Ironi Jenderal Polisi Terseret Narkoba
Mengancam soliditas institusi Polri. Semakin menyulitkan Polri mengembalikan kepercayaan publik
SinPo.id - Jenderal Listyo Polisi Sigit Prabowo, Jumat 14 Oktober 2022 kemarin tegas menyatakan akan menerbitkan telegram atau TR rahasia, berisi pembatalan pengangkatan Inspektur Jenderal (Irjen) Teddy Minahasa sebagai Kepala Kepolisian Daerah Jawa Timur. Teddy rencananya akan menggantikan Irjen Nico Afinta sebagai Semeru 1, sebuah istilah jabatan tertinggi kepolisian di Jatim, usai petaka stadion Kanjuruhan Malang.

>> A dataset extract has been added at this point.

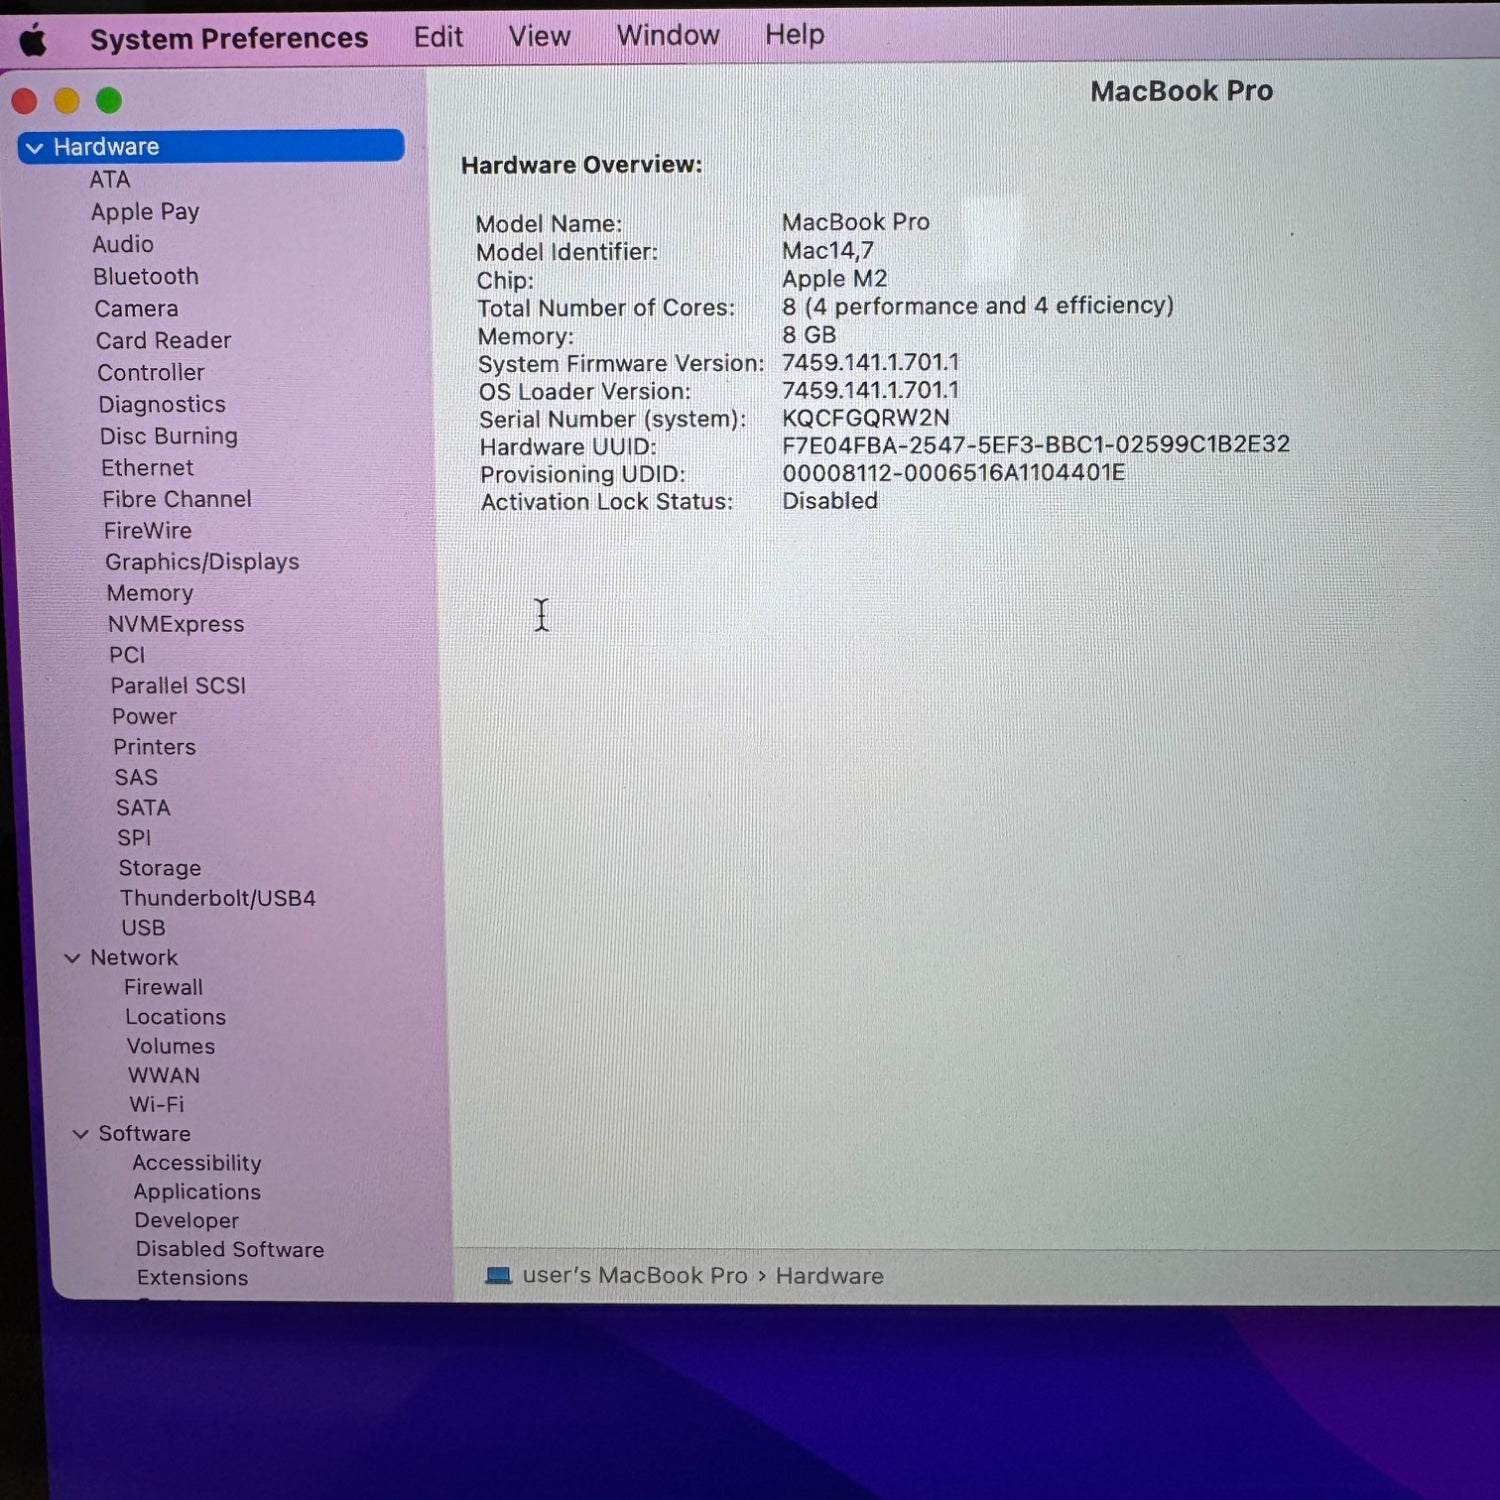Click the laptop icon in path bar
Viewport: 1500px width, 1500px height.
tap(497, 1275)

Sigit mengatakan pembatalan pengangkatan sebagai Kapolda Jatim lantaran Teddy terseret kasus narkoba. "Terkait dengan posisi Irjen Pol TM yang kemarin baru saja kita keluarkan TR untum Polda Jatim. Hari ini akan segera keluarkan TR pembatalan untuk diganti pejabat yang baru," ujar Sigit di Mabes Polri.
Teddy Minahasa ditetapkan sebagai terduga pelanggar atas kasus narkotika dan sudah ditempatkan di tempat khusus (Patsus) guna proses hukum lebih lanjut.
“Irjen TM dinyatakan sebagai terduga pelanggar, dan sudah dilakukan penempatan khusus,” ujar Sigit menambahkan.
Padahal keputusan pengangkatan Teddy sebagai Kapolda Jatim sebelumnya tertuang dalam Telegram Nomor: Kep/1386/X/2022/Tanggal10-10-2022, tentang Pemberhentian dari dan Pengangkatan dalam Jabatan di Lingkungan Polri, Senin 10 Oktober 2022.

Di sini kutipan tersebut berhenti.